— begin Source excerpt —

8

Does that mean if I draw samples from the population that 90% of the time I'll get a number between 1 and 9?

Added: assume normal distribution for the population.

  • When most people say "I'm 90% confident that..." I don't believe the number has any content. It means "I'm pretty sure that...". I would have gotten rich betting against these at 9 to 1 odds over my lifetime. – Ross Millikan Sep 07 '12 at 22:38
  • 1
    It means that the statistician has used a calculational procedure that has the following property. If the procedure is carried out many many times, about $90%$ of the time the statistician will turn out to be right about the interval she announces, and $10%$ of the time she will turn out to be wrong. – André Nicolas Sep 07 '12 at 23:04
  • 1
    @AndréNicolas You have given the frequentist definition of confidence interval which is probably what the OP is driving at. But if he is serious about fixing the end point at 1 and 9 then i think the only statistical interpretation comes from the Bayesian framework work where the mean is a paramneter that is given a prior distribution and the staement is actually about a credible region for the mean based on the posterior distirbution. Because there you can calculate the proability content for the interval [1,9]. – Michael R. Chernick Sep 08 '12 at 00:29
  • Also posted at http://mathoverflow.net/questions/106629/what-does-it-mean-when-a-statistician-says-im-90-confident-that-the-mean-of-the – JRN Sep 08 '12 at 05:18

4 Answers4

8

No. In a typical setting such a statement is based on the mean of a random sample. Each possible sample of that size from the given population has a certain sample mean. Some of these are very close to the population mean, and some are quite far away. (Imagine, for instance, trying to estimate the average height of an adult male by taking a random sample of adult males and just happening to get a sample consisting entirely of pro basketball players!) However, most of the possible samples will have sample means quite close to the population mean.

— end Source excerpt —

> [Exercise goal] Continue the forum answer explaining what a 90% confidence statement about a population mean signifies, beginning right after its last sentence.

— begin Data rows —

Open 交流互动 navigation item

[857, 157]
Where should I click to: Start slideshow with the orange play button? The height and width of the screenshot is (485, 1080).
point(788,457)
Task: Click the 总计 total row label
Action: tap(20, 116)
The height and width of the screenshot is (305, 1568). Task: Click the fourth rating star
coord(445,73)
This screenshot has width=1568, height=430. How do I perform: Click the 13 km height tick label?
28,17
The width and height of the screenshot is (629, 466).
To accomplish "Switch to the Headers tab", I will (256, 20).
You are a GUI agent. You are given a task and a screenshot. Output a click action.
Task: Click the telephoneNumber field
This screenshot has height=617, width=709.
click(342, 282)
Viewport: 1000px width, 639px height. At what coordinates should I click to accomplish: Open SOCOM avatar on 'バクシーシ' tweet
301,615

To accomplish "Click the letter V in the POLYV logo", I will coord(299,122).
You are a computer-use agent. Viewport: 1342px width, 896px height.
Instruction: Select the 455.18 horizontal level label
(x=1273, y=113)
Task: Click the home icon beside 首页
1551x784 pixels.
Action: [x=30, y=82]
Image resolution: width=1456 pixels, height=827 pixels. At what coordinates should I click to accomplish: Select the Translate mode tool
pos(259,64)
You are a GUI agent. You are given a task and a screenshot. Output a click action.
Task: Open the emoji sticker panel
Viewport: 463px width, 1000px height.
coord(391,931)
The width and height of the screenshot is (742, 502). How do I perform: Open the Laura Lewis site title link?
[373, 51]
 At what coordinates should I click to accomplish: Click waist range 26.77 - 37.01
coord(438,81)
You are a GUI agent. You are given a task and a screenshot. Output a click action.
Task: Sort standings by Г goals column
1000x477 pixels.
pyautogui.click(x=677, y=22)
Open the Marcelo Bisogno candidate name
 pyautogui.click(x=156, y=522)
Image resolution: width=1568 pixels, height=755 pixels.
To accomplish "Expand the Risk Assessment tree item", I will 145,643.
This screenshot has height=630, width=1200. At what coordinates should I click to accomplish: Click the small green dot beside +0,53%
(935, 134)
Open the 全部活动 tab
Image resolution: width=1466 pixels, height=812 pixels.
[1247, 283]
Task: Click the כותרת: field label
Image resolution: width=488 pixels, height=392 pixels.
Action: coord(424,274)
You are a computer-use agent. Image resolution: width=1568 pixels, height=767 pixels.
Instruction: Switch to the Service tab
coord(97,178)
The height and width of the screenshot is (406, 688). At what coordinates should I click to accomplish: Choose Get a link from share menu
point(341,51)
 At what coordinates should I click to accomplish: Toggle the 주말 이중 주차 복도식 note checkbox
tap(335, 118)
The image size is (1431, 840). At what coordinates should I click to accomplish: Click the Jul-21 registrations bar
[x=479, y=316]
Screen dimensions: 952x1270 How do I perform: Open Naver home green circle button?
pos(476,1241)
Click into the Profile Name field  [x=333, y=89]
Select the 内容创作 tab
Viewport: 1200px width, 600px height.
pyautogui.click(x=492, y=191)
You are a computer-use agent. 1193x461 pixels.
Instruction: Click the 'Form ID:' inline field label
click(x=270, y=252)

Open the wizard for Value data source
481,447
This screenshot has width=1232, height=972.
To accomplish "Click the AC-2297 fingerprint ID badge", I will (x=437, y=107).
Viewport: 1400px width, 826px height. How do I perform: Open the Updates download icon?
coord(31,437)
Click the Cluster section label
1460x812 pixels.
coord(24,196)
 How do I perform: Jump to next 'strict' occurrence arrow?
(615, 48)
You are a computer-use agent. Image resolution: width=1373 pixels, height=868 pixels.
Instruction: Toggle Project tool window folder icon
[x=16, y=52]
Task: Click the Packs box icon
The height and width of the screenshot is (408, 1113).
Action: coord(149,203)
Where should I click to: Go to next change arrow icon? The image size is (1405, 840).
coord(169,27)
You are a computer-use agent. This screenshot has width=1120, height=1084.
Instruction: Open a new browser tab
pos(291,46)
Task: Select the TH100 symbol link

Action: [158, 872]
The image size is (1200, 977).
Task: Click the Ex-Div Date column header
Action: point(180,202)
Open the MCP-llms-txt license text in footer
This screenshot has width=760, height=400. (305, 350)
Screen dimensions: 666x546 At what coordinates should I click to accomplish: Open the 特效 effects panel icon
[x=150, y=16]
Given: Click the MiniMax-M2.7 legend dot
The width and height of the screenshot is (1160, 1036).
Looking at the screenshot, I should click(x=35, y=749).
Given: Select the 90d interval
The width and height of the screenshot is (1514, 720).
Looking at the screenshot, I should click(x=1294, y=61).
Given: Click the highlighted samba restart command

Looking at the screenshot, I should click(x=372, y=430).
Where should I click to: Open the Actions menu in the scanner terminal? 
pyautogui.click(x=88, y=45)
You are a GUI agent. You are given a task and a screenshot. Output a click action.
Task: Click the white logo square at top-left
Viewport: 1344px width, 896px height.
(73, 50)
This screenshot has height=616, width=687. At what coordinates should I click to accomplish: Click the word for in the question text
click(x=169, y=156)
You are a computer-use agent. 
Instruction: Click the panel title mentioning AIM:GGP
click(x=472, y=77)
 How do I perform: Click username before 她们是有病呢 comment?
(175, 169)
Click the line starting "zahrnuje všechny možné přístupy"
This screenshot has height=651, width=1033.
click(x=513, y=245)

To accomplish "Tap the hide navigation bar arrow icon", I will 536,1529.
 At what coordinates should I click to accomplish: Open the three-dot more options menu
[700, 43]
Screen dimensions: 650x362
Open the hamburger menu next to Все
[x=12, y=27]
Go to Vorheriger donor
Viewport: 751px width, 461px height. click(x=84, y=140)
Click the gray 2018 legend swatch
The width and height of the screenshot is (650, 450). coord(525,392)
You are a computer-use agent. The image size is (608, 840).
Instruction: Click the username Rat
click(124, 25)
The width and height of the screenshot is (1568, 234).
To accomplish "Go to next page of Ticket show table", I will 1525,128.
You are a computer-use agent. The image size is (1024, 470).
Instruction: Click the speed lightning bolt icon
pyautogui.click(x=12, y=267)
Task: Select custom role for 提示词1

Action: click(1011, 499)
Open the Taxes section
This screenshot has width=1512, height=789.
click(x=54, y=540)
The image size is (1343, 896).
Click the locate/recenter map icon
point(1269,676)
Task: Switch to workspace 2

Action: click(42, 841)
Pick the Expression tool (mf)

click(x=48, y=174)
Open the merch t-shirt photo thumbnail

— end Data rows —

> [Answer to this exercise]
What the statement means, then, is that if the population mean is not between $1$ and $9$, the statistician must have drawn one of the very unrepresentative samples $-$ one that’s so unrepresentative that only $10$% of the possible samples are equally unrepresentative (or worse).

Added: Let’s say that there are $N$ possible samples of a given size from that population. The means of those samples will cover a range, from the smallest possible sample mean to the largest. The actual population mean will be somewhere in the middle. Now draw two lines, the first cutting off the $5$% of the samples with the smallest means, the second cutting off the $5$% with the largest means. Here’s a rough sketch of the situation, with $S$ for the smallest and $L$ for the largest possible sample means:

                 first cut                     second cut
   x-----------------|-----------------------------|------------------x  
   S<-------5%------>C<------------90%------------>D<-------5%------->L

The percentages are the percentages of all possible samples having means in the indicated ranges. If you draw a sample at random, on average you’ll get a sample with a mean between $C$ and $D$ $90$% of the time, because $90$% of all possible samples have means between $C$ and $D$, and the samples are all equally likely to be picked when you pick at random.

Similarly, on average you’ll get a sample with a mean between $S$ and $C$ about $5$% of the time, and one with a mean between $D$ and $L$ about $5$% of the time.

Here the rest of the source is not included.